The gray area lies in the definition of ‘client’ in the act, Weston flags. It includes anyone who receives services from models, whether they’re hired by the brand directly or through a staffing agency. If a brand hires a model directly (rather than through a model management company), the act is not clear regarding whether the brand is required to comply with the duties imposed on model management companies, he says.
“[Brands] looking to stay ahead of the curve may wish to err on the side of complying with model management company requirements, as applicable, as well as those of clients at large,” Weston says. For brands, the safest bet is to hire models via an agency to ensure that they are not liable for the model management company requirements, in addition to the client (brand) duties.
In the modeling industry, the main concerns about AI center around the use of a model’s likeness without their consent. In the four years since the Fashion Workers Act was first proposed in 2022, discussions about the role and use of AI in the industry have continued to heat up.
“There has been an uptick in lawsuits from models claiming that companies have used AI computer-generated photos inappropriately, including modifying the original pose of the model into something different, and at times more provocative,” Weston says.
The act dictates that if a model’s digital replica is created or used — meaning an AI-generated representation of their face or body is produced — they have to consent.
As artificial intelligence infiltrates fashion, brands face a reckoning over ethics, artistry and employment.
To this end, companies ought to act on the side of caution, Weston advises. “Companies should audit existing contracts to address AI likeness rights, as required by the act. Broad boilerplate likeness grants are oftentimes insufficient,” he notes. “I encourage companies to define key terms such as ‘stylistic alterations’, so that there is no ambiguity as to what a company can do with AI-generated images.

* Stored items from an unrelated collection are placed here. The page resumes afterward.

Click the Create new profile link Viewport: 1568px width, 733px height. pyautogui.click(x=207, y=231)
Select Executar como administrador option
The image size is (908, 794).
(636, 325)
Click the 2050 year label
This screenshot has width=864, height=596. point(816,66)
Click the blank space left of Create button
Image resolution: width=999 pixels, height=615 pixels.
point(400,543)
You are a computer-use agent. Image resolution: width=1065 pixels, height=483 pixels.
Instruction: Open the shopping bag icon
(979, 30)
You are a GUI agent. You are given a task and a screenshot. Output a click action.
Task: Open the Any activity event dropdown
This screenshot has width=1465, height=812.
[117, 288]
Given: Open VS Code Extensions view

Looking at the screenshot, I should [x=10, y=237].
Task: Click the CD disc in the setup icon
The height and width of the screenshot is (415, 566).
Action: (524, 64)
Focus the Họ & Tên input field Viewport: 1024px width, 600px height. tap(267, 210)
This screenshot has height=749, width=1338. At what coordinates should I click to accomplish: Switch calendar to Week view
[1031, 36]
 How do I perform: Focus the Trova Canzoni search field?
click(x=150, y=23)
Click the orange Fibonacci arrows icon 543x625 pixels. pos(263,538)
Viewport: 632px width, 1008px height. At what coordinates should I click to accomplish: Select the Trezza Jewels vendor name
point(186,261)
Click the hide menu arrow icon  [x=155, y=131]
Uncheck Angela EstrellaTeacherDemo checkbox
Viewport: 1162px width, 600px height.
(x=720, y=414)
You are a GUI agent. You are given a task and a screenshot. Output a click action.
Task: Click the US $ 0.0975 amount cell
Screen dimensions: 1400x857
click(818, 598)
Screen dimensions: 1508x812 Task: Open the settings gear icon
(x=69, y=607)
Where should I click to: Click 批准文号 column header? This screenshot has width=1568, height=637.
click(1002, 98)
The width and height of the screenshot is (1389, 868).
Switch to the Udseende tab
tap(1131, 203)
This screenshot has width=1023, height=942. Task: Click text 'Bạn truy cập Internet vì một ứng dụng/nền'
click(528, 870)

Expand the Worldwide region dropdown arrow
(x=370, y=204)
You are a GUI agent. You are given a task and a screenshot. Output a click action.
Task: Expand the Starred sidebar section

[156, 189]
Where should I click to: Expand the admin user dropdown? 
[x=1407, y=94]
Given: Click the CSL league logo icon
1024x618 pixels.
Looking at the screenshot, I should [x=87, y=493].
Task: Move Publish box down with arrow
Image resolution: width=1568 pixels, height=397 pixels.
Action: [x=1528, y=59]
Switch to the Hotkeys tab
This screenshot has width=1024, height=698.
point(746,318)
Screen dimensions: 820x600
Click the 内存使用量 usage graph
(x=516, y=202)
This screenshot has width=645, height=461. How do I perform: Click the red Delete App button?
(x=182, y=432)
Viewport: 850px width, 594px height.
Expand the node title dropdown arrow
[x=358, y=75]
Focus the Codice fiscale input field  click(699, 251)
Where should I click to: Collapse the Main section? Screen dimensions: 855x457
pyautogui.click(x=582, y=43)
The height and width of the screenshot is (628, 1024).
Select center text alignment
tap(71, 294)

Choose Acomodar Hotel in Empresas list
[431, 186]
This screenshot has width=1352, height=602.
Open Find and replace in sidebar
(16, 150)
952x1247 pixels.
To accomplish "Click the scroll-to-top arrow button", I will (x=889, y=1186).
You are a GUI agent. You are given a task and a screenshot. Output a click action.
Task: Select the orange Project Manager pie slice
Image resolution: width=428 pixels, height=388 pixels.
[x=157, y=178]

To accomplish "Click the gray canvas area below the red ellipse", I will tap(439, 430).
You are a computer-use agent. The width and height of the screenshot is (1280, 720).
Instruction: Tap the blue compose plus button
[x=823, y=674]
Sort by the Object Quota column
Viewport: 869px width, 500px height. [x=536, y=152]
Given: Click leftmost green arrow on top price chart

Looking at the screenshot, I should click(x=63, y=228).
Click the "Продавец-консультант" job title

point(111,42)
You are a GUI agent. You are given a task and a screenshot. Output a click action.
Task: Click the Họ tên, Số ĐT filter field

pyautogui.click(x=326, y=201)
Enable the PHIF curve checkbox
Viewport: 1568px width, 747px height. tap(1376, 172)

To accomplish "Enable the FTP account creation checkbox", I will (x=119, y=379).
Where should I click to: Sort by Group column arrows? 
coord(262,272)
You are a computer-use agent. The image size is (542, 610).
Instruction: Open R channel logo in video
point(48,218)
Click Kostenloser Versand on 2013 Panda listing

Companies should also explain what happens after the contract ends to any AI-generated or AI-altered depictions of the model.”
The Fashion Workers Act was one of the early laws to address the use of generative AI in the workplace, Ziff says. “At this moment, when AI is rapidly transforming many industries, not just fashion, the Fashion Workers Act recognizes something very simple but important: that workers deserve a say in how these technologies are used. This is not a silver bullet, but we’re building a foundation for labor rights in the digital age.”